Dogma Premise # 22
Because the private economy is a manifestation of social freedom, government should be restricted to just the few functions it is uniquely suited for, and should not compete if a product or service can be delivered by private enterprise.
Even more than Dogma Premise #20, which questions the economic effect of taxes and incidentally defunds government as an alternate source of economic governance, Dogma Premise #22 takes direct aim at government as an alternate source of economic governance by postulating the government as intrinsically wrong in the moral sense, rather than the economic sense, because government represents oppression, not freedom.
Capitalists always step carefully when making this argument, because they are actually great fans of government authority, police power, and military action when used against people who might challenge the private economic order by, for example, suggesting that “Property is Theft,” as did French anarchist Pierre-Joseph Proudhon in 1840. (Karl Marx, incidentally, agreed that private property was wrong, but disagreed with a formulation using the word “theft,” because theft presupposed the very property rights that Proudhon purported to attack.)
But Capitalist affection for government power vanishes instantly when the question turns to whether government power be used to make economic power as democratically accountable as political power is, and for the same reasons.
This inconsistency in ideology shows that Capitalists’ selective opposition to government power is not based on any consistent theory about government, but merely aims to protect their unaccountable exercise of economic power from the people who think there is something wrong with the unaccountable exercise of power.
Nonetheless, we must still do the work of disproving their claim on its face.
The private economy is not a manifestation of social freedom. The reason for this is because every right comes with a corresponding responsibility, and every freedom creates an obligation. For example, if I assume the right to drive a vehicle, I must also assume the responsibility to drive safely. The right to use dangerous chemicals in my manufacturing plant comes with the responsibility not to spill those chemicals onto the ground and contaminate the drinking water. Rights without responsibilities are antisocial, even sociopathic -- inconsistent with civil society.
Similarly, if you are free to practice your religion by ringing bells at dawn, then I am obligated to tolerate the early morning noise. If I am free to have quiet in the morning, then you are obligated not to practice this aspect of your religion.

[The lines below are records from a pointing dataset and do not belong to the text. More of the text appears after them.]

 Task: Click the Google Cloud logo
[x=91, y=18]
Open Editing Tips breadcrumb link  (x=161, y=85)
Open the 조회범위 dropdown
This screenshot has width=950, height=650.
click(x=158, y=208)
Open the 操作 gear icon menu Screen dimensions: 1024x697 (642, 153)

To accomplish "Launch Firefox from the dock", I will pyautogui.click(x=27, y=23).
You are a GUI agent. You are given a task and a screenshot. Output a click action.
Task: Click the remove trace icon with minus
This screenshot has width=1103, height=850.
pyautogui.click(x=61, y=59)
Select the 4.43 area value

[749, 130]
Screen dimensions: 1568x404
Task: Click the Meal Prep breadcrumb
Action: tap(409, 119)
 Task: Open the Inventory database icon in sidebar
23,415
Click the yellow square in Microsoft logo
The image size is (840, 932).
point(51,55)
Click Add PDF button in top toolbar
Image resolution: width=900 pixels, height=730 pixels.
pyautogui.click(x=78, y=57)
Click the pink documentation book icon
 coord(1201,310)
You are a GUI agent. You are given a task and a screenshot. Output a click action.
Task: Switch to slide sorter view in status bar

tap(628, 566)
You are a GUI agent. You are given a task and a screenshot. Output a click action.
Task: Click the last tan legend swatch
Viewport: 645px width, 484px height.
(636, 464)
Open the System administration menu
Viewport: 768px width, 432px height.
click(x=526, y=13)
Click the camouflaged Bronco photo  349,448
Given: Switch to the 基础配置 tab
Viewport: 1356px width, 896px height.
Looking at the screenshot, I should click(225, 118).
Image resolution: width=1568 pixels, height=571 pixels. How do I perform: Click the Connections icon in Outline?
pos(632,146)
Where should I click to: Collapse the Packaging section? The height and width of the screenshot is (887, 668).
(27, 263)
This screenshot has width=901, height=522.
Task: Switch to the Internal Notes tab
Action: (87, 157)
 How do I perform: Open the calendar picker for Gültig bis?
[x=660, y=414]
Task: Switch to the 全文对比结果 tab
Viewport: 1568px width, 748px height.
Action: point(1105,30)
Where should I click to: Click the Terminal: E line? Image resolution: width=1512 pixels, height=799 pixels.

Because all freedoms create corresponding obligations, calling it “freedom” when economic power is exercised privately and “obligation” when economic power is exercised publicly is a false dichotomy. Instead, it would be more accurate to say that “Your freedom to build your factory anywhere you want impinges on my and my neighbor’s freedom to control the character of our neighborhood,” and “My and my neighbors’ freedom (exercised through the local government) to control the character of our neighborhood impingest on your freedom to build your factory anywhere you want.”
Neither government power nor private power is intrinsically consistent with freedom or oppression. Instead, the question is how do we resolve the tension between many competing claims to freedom? The Capitalist response, that government should act when a private individual could act instead does not create or manifest “more” freedom. Instead, it simply determines that any time there are conflicting freedoms claims, the property owner’s freedom should prevail at the expense of -- at the oppression of -- anyone else, and especially at the expense of the community acting collectively.
The private economy respresents, manifests, and effects “oppression” every bit as often as government action does, and in exactly the same way. The only difference is that government approach might represent a democratically accountable balancing of competing interests achieving an optimal social balance that leaves everyone as well off as they can be (or it might not, depending on whether the government is democratic, effective, and non-corrupt), whereas the Capitalist approach favors the exercise of economic power by individuals, even at the expense of the community, no matter who has the economic power and no matter how they got it.
Thus, the Capitalist view that private power should always be favored over public power is not so much an argument that freedom will be maximized or that social outcomes will be better or more efficient, but really more akin to the odious maxim "Might makes right."